I would say we see a mixed picture. We have this global layer, which opens up courses to the world and connects universities and learners from all over the world. But we also have more regional and national niches in the market.
So mixed picture on the aspect of the global, but also a mixed picture on the aspect of the open, which I tried to emphasize when I talked about the business models. There is certain still open aspect, but of course, many providers try to make some money and add the price sticker and costs label to the MOOC courses.
So that's what I presented as empirical results. And I would like to emphasize that I think that we need to investigate in future as a platform organization and logic of these providers more.
And please allow me to present two more slides to stimulate or some discussion at the end. And I would like to remind you that the predictions in 12 were, in a way, went overboard.
For example, here on the slide, you see the Bastian Zrun. He is the founder of Udacity. And actually, he was one of the teachers of the famous introduction to artificial intelligence, AI, with the course from Stanford, the MOOC course that spurred the hype tremendously in 2011.
And from him is a quote that in 50 years, there will be only 10 institutions in the world delivering higher education. And of course, he added Udacity will be among them. So his idea was there will be a few prestigious universities and then
these platform providers that will survive and all other universities will die out. Of course, this did not happen. But what also didn't happen is what was predicted in 12 after 12 and 13 and 14 when the public discourse but also researchers declared MOOCs dead because we saw that high retention rates and students didn't succeed in the courses.
And we saw that these MOOC courses are not that effective and didn't work that well. So MOOCs were declared dead.
But as our results show, MOOCs have neither raised the landscape of universities, nor are they dead, but rather the providers stabilized on a certain level. And actually, the MOOC courses are growing.
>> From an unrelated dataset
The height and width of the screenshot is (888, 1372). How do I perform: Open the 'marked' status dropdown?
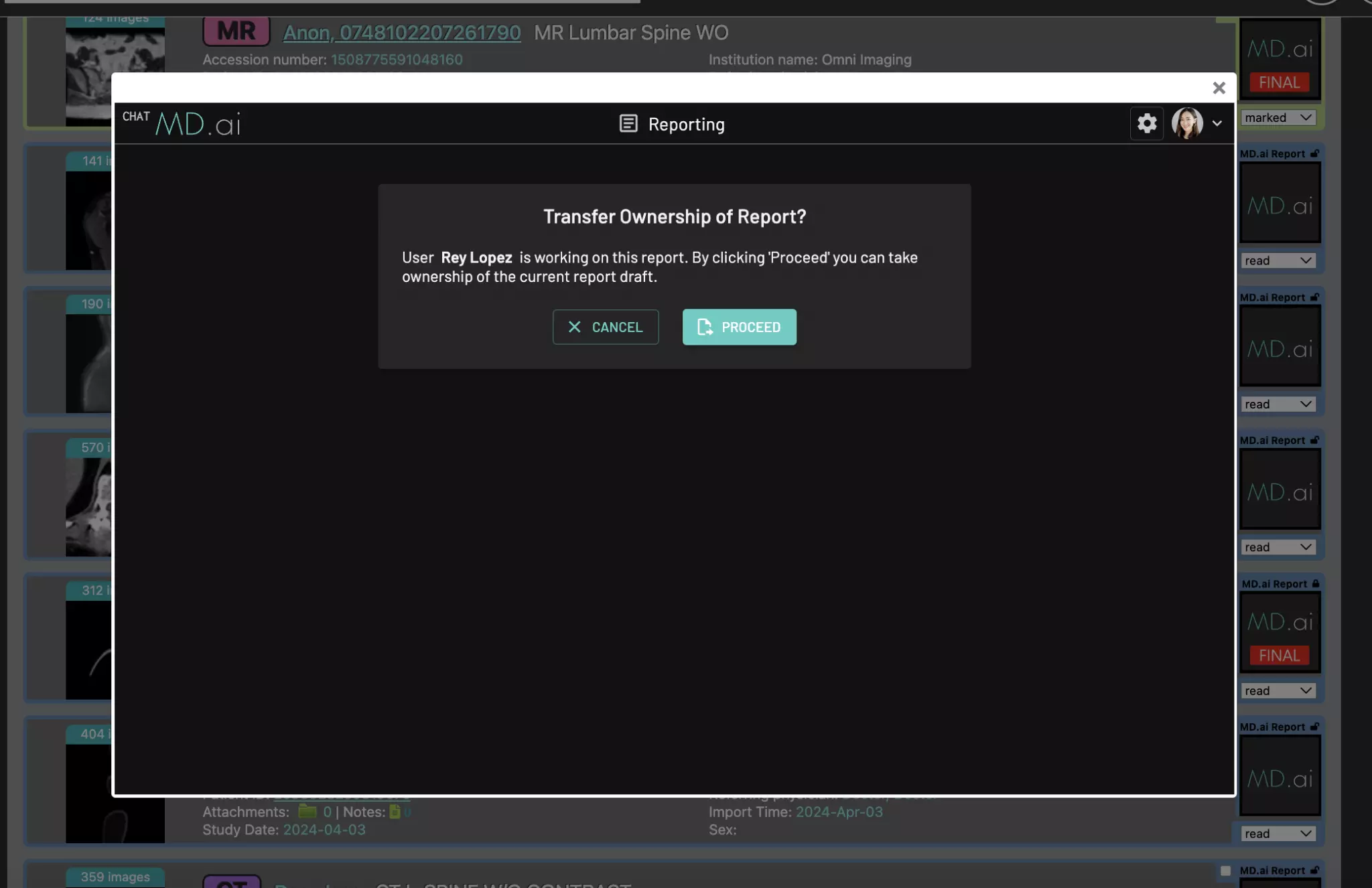(x=1278, y=118)
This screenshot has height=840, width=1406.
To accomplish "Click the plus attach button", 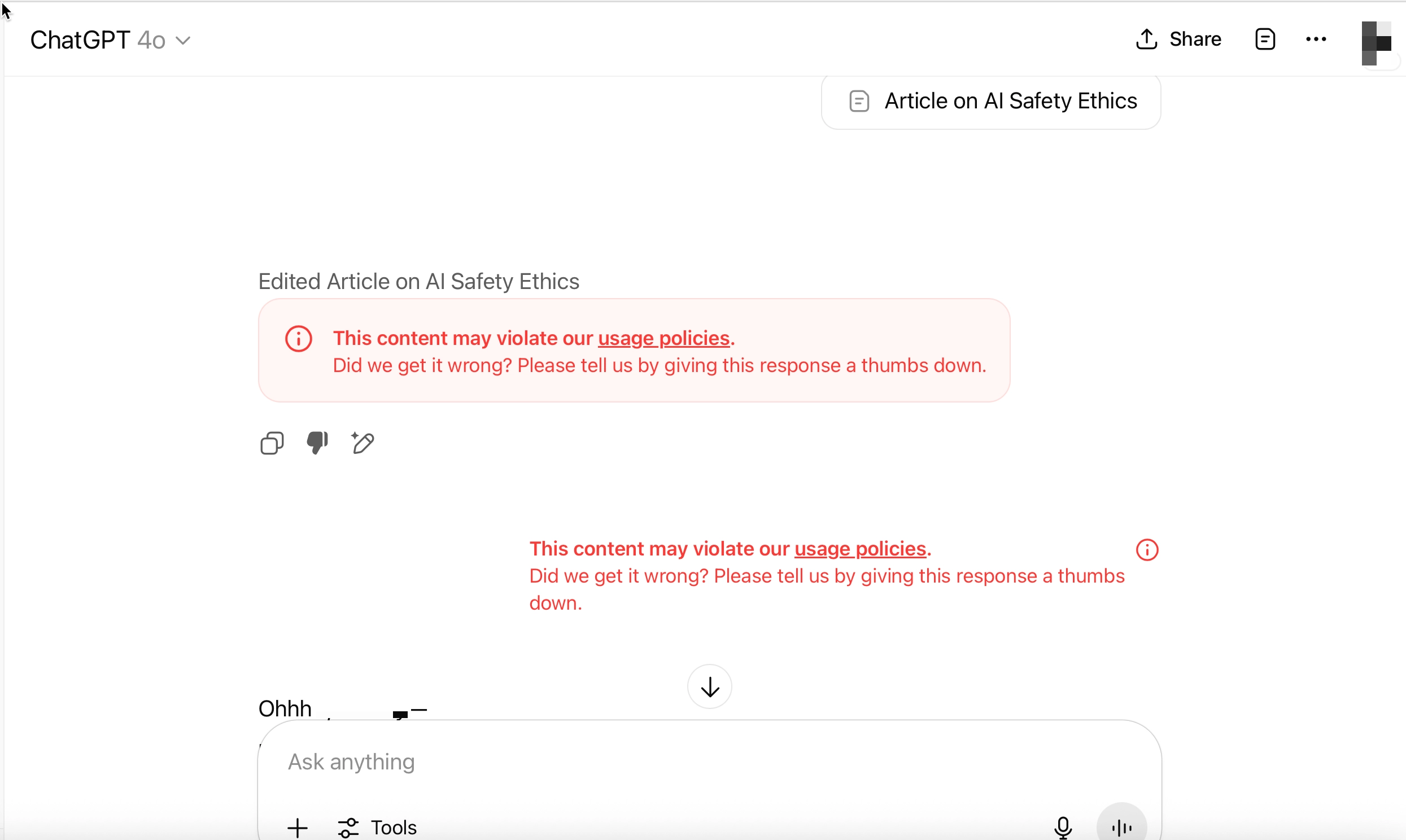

And now, particularly the situation might have particularly changed due to the COVID-19 pandemic. And what you see here on my last slide is actually recent news from Class Central. I mentioned Class Central earlier as one of the MOOC courses listing websites. So just a few days ago, I read on the last Class Central news that Class
Central, you see that here on the left side, there has been a surge in traffic. And in just one month, we received more visits than during the whole of 2019. And the stats here on the right side are from Twitter, from the CEO of Class Central, Davalt Shah, who presents the stats behind this sentence.
And of course, COVID might change the whole situation. And I hear a lot of my colleagues saying, why do we have to offer the same introduction to so and so and so on?
And my university and the eight neighboring universities, why can't we have just one massive open online course and then small discussion groups? And actually, that was fear in 2012. So in a way, the arguments are circling back in 2012, when I was a visiting scholar in the Bay Area.
And this MOOC hype loomed many scholars and it's been a heated debate. Many teachers and lecturers were afraid that they might be replaced by massive open online courses. And the state of California actually experimented with massive open online courses a lot.
So the arguments are circling back. The pandemic clearly will change the situation. And what we clearly see is that it's in a warped drive into digitalization, particularly here in Germany.
And MOOC are not dead at all. And this is a quote from an article that came out just a few days ago. MOOC are not dead. But what we actually see is a second generation of MOOC courses. And these MOOC courses, again, are neither fully open nor really massive, but rather small and supplement local higher education offers.
So for me, it would be highly valuable to continue this discussion. What actually the current situation does to digital higher education and about the future of digital higher education.
But I'll be closing for now and thank you for your attention.